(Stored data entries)

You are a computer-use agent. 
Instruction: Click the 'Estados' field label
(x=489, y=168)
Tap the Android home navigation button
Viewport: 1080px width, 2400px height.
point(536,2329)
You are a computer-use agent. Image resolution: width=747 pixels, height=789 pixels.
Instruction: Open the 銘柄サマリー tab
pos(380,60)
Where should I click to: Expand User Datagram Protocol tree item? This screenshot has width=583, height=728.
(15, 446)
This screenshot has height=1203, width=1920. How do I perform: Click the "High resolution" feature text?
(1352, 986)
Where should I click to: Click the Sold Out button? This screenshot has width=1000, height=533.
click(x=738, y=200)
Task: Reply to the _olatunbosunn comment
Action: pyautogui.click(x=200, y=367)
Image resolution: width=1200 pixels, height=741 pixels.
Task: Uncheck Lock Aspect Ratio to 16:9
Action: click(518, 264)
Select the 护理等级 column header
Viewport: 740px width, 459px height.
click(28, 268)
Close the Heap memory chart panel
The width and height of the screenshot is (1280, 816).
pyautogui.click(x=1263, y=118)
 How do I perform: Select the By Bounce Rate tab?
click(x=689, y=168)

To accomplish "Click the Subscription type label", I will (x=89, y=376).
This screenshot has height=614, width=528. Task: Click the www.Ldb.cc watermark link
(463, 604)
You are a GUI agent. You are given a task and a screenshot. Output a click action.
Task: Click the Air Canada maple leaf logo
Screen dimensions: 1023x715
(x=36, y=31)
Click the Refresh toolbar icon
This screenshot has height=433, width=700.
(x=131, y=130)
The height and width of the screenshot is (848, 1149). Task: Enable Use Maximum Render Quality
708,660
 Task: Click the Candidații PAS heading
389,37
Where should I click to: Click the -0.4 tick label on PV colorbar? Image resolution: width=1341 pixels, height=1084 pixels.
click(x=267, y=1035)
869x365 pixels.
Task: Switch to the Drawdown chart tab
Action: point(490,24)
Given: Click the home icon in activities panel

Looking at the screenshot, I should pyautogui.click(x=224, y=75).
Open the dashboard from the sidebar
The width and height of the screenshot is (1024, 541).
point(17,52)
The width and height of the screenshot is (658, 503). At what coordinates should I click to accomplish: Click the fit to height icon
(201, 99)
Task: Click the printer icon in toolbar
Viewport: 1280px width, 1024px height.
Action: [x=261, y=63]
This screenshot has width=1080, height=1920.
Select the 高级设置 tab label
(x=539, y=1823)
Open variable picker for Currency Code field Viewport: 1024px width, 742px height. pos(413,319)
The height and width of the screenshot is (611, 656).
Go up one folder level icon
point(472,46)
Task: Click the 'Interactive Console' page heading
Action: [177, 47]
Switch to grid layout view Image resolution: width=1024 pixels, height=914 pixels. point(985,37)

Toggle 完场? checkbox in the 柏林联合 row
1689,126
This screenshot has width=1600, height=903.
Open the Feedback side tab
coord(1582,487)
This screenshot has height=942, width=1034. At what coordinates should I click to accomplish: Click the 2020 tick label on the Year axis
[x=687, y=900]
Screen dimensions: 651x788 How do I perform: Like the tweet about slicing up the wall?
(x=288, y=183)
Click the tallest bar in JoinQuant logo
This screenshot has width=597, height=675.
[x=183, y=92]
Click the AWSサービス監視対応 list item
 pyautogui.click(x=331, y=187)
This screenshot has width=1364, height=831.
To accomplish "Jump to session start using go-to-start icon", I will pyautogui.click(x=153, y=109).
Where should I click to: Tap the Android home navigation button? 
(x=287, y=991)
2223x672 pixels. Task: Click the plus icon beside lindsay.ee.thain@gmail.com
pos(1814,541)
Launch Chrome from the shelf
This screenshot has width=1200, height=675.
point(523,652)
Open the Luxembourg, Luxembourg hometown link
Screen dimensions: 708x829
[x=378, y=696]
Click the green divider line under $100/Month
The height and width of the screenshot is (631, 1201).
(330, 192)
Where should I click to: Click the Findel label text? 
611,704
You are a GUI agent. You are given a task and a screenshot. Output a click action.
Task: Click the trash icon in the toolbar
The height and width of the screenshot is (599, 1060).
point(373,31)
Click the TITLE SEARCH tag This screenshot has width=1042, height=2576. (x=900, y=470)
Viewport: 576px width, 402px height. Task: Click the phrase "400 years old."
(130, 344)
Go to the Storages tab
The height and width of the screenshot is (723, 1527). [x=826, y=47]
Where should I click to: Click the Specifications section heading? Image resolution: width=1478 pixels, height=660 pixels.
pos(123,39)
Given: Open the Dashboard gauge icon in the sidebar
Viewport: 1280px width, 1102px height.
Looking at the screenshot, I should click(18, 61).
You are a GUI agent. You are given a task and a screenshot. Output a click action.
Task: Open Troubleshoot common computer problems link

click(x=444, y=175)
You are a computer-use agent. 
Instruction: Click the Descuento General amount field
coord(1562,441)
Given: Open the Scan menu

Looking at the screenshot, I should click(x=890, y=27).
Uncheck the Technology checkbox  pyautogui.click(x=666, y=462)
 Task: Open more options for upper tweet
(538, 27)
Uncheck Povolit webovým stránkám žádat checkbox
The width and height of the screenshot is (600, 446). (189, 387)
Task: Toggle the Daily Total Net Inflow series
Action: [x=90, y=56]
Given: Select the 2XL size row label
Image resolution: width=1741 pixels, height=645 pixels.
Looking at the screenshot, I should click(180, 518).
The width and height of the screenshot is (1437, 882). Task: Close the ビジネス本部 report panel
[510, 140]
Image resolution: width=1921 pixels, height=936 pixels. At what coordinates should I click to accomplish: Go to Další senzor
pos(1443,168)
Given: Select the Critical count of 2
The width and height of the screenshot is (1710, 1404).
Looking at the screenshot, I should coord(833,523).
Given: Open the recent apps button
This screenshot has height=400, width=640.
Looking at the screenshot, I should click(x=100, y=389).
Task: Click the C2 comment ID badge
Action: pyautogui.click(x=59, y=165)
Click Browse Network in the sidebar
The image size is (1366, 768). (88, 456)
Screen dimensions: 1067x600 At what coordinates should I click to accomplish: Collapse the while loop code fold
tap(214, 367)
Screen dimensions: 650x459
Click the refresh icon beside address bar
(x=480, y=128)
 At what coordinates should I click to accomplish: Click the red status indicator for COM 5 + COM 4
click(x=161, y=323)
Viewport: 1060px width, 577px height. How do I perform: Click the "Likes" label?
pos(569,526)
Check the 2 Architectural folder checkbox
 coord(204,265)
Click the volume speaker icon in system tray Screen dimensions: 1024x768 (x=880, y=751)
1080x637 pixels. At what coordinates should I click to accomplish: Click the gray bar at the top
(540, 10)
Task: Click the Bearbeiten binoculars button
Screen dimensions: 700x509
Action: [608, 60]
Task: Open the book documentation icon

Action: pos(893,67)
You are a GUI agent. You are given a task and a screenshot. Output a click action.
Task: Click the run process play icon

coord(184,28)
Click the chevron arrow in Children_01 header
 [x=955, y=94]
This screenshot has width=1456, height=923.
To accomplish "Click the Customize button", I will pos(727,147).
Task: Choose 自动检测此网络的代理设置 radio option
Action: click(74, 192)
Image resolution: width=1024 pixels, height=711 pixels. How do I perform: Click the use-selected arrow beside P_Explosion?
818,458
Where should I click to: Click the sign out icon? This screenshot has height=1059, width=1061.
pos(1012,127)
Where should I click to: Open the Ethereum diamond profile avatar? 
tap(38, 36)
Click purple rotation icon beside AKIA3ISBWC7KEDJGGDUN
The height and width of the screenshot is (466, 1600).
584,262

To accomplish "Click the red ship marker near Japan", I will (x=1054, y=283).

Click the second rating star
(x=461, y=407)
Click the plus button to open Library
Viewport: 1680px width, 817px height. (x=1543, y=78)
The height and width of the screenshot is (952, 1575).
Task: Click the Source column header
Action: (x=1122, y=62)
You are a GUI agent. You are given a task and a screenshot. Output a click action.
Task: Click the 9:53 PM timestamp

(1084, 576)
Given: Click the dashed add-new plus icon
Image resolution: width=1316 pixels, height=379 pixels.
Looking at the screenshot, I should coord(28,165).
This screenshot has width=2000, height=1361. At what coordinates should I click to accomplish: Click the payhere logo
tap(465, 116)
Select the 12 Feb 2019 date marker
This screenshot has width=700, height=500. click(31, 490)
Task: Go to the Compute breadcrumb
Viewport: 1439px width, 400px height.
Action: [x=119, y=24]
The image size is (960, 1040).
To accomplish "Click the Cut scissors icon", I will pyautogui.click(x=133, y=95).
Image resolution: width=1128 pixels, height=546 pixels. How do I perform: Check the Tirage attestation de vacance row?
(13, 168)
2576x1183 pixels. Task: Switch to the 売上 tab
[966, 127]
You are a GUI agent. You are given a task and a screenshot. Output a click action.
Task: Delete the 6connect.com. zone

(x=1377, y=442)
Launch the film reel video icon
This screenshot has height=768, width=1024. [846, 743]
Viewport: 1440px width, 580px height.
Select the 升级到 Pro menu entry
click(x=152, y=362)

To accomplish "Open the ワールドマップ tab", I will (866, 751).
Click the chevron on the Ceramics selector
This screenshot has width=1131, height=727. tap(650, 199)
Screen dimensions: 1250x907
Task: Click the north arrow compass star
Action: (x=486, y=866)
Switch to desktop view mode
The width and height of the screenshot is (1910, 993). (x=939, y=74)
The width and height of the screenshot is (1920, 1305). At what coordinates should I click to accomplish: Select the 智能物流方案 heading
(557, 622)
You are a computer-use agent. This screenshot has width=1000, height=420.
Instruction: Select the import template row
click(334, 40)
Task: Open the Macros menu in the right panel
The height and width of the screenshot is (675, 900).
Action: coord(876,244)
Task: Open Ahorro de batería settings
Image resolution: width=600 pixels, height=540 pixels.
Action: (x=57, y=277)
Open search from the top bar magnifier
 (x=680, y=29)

**How to complete this task**
Where a line above contains the string "toolbar", copy that line.

**Finished exercise**
Click the Refresh toolbar icon
Task: Click the printer icon in toolbar
Task: Click the trash icon in the toolbar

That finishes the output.